State employees who collectively bargain will also not have the power to negotiate over health insurance; that remains the purview of the Public Employees Benefits Program (PEBP). The state is not required to abide by union contracts on PERS retirement contributions or things such as mandatory staffing ratios.
Passage of the bill was a major win for organized labor in Nevada — lawmakers had regularly filed bills to extend collective bargaining rights to state workers since the 1970s, but had regularly been defeated outside of two bills approved by the Legislature but vetoed by the governor in 1991 and 2009.

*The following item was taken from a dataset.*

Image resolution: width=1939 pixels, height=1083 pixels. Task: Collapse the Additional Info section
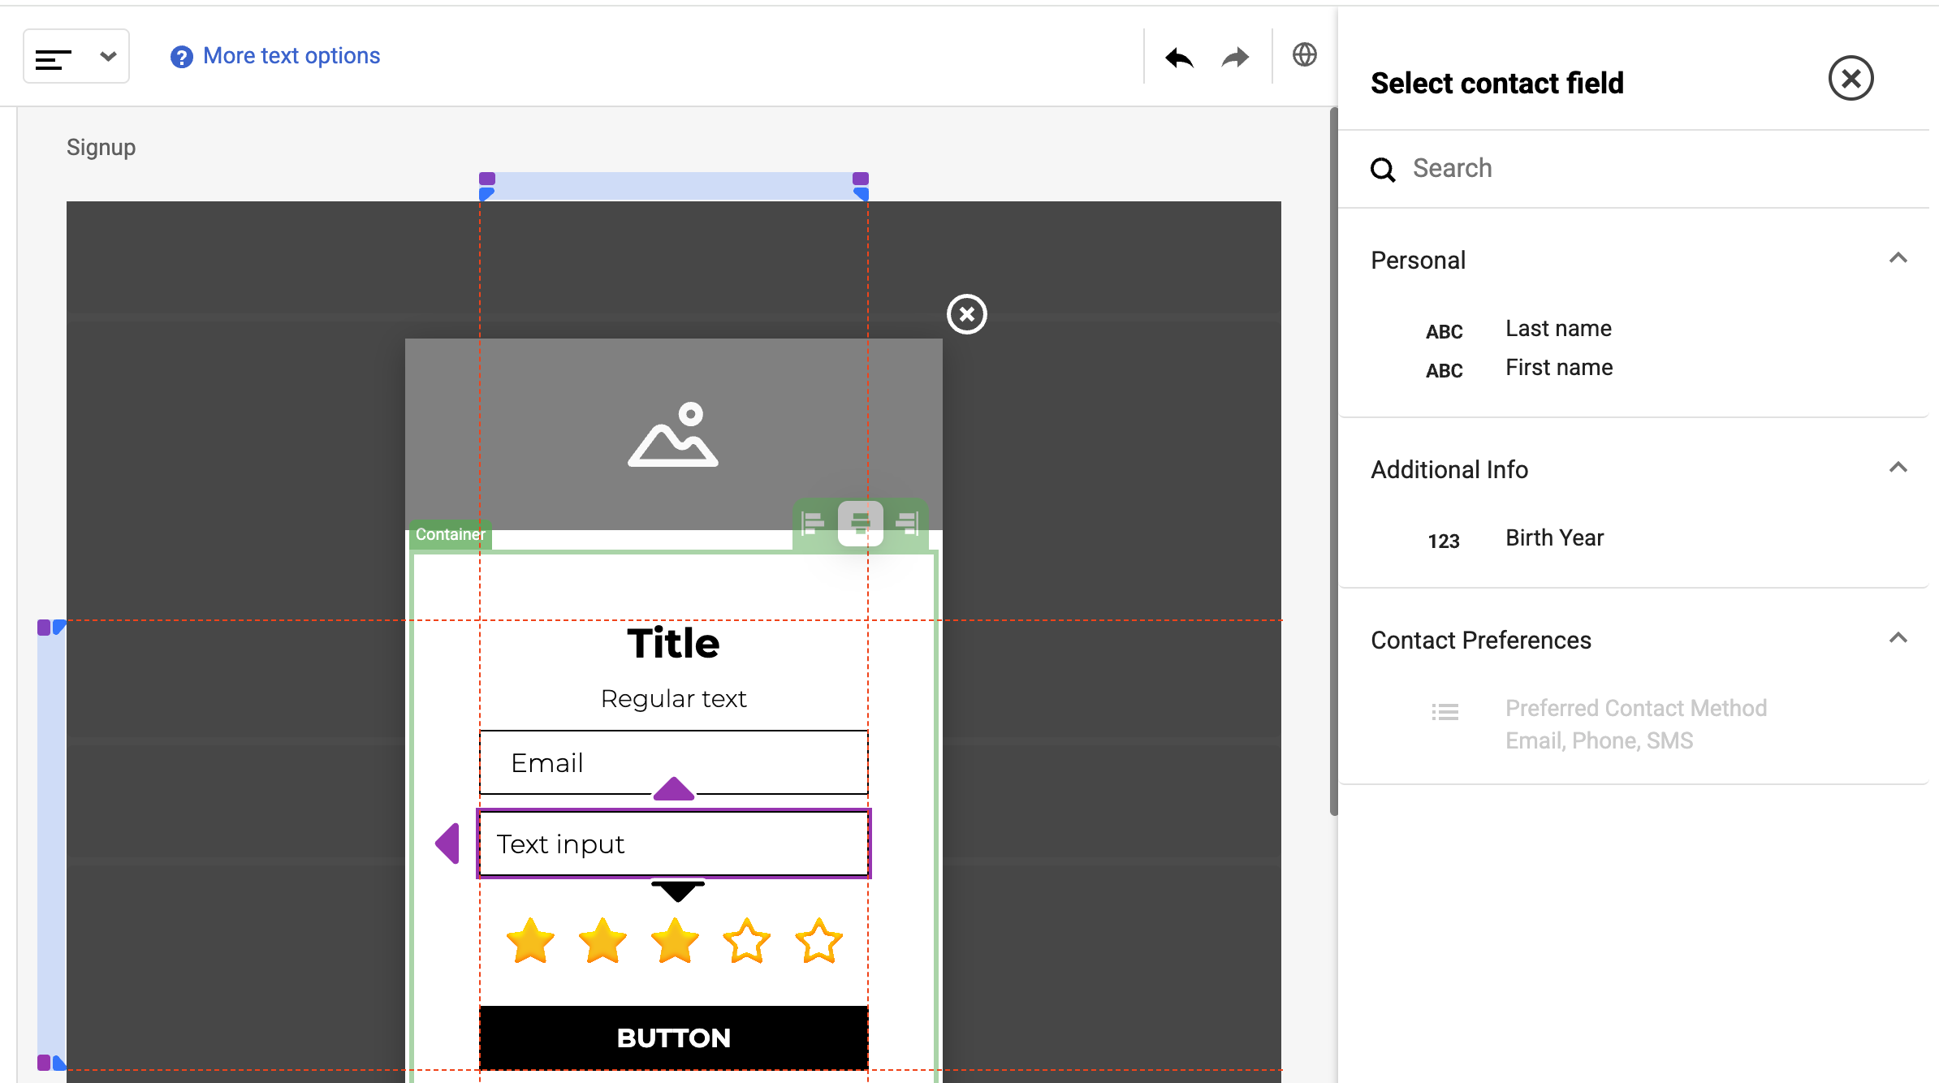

But the tides changed Sisolak — boosted in his 2018 campaign by more than $3.7 million in spending from an AFSCME political action committee — who promised to extend collective bargaining rights to state workers on the campaign trail and after the election.
According to the federal Bureau of Labor Statistics, the percentage of Nevada workers represented by a union has slightly dipped over the last ten years (from 18.2 percent in 2008 to 15.7 percent in 2018), but still remains above the national average.